Odessa Despot receives 2023 Edwina Award

Recognizing her contributions to enhance gender diversity and inclusiveness at RIT

Odessa Despot is the 2023 recipient of the Edwina Award for her significant contributions to enhance gender diversity and inclusiveness at RIT.

Odessa Despot, a staff psychologist with RIT’s Counseling and Psychological Services, is the recipient of the 2023 Edwina Award. It was given March 1, at a kickoff event for Women’s History Month, put on by RIT’s President’s Commission on Women.

The award, from Campus Life: Women and Gender in conjunction with Student Affairs, is given to a faculty or staff member for significant contributions to enhance gender diversity and inclusiveness at RIT. It was named for Edwina Hogadone, who was appointed dean of the College of Business in 1960. She was the first female dean at RIT and the first woman to lead of a business school in the United States for several years.

Women’s History Month events

Several organizations at RIT, including the new President’s Commission on Women, are putting together a month of events to celebrate Women’s History Month and women in the RIT community.

Despot said she is honored by the recognition.

“It is an esteemed privilege to be in the likes of Darci Lane (assistant director of Title IX and Clery Compliance), Amy Reed (women’s basketball coach), and other Edwina Award winners,” she said. “It’s amazing just thinking about the exceptional work people have done to support women and bring awareness to gender inclusivity to make our campus a safe place.”

Born in the Caribbean nation of Trinidad, her family moved to Queens when Despot was 10.

Being raised as an Indian-Caribbean woman in a traditional and patriarchal household was difficult for her, she said.

“I was expected to be compliant, kind, virtuous, pure, and silent,” she said. “These gendered messages and cultural expectations led to inevitable negative consequences to my self-esteem, self-expression, self-image, sexual expressiveness, assertiveness, and mental health.”

Despot said it wasn’t until she met women mentors in college did she have better self-examination and could overcome the feelings she held growing up.

She earned degrees in secondary education and educational psychology from New York University and taught in New York City public schools.

“While working in systems, I began looking more into individual experiences,” she said, and she earned a Psy.D. degree in school clinical psychology from Yeshiva University in New York.

Despot continued to teach and run diversity workshops talking about intersecting identities, race, ethnicity, and exploration. She worked at Iona College in New Rochelle, N.Y., and the University of Michigan before her husband, John Trierweiler, accepted RIT’s chief marketing officer role. They relocated to Rochester in 2016.

Despot said she is committed to social justice, equity, diversity, and inclusivity.

“I identify as an immigrant woman, a woman of color, a feminist writer, activist, and an advocate for marginalized communities,” she said.

She strives “to build and maintain a community that is safe; fosters belongingness, connection, health and well-being; and provides the best opportunities for community members to learn and thrive. Embracing and practicing inclusion, equity, fairness, and justice are all deeply rooted in my everyday life.”

Despot said she has always wanted to help others, whether as a teacher or counselor, from a desire for equality and inclusivity.
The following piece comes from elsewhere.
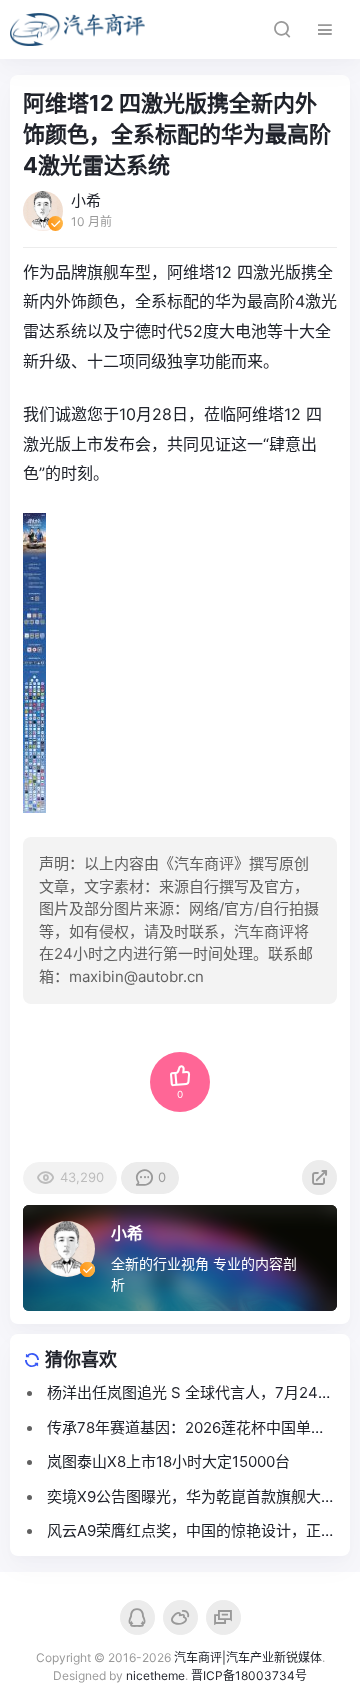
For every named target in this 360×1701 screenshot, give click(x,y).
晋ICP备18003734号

“Cultural sensitivity is embedded in everything I do,” she said. “I know what it’s like to be marginalized. It feels good to belong. And I work really hard to nurture the parts of people they can get in touch with and create an environment to support them.”

While at RIT, Despot has also helped run support groups including Sisterhood of Healing, an affinity group of women of color to talk about their intersecting identities and gain social support, and Real Talk, a group for ALANA students to come together to talk about college life, allyship, and how to cope with racism.

She has also written letters of support for students seeking gender affirming surgery, nurtured students who became future leaders, and nominated students for scholarships.

“I feel really connected to the student population at RIT and feel a tremendous amount of compassion for our students and wanting them to live their best lives while they are here,” she said.

In her spare time, Despot enjoys watching television (Succession, The White Lotus, Atlanta, Never Have I Ever, and Derry Girls), eating good food (pasta, Indian, and ethnic cuisine), and spending time with her friends.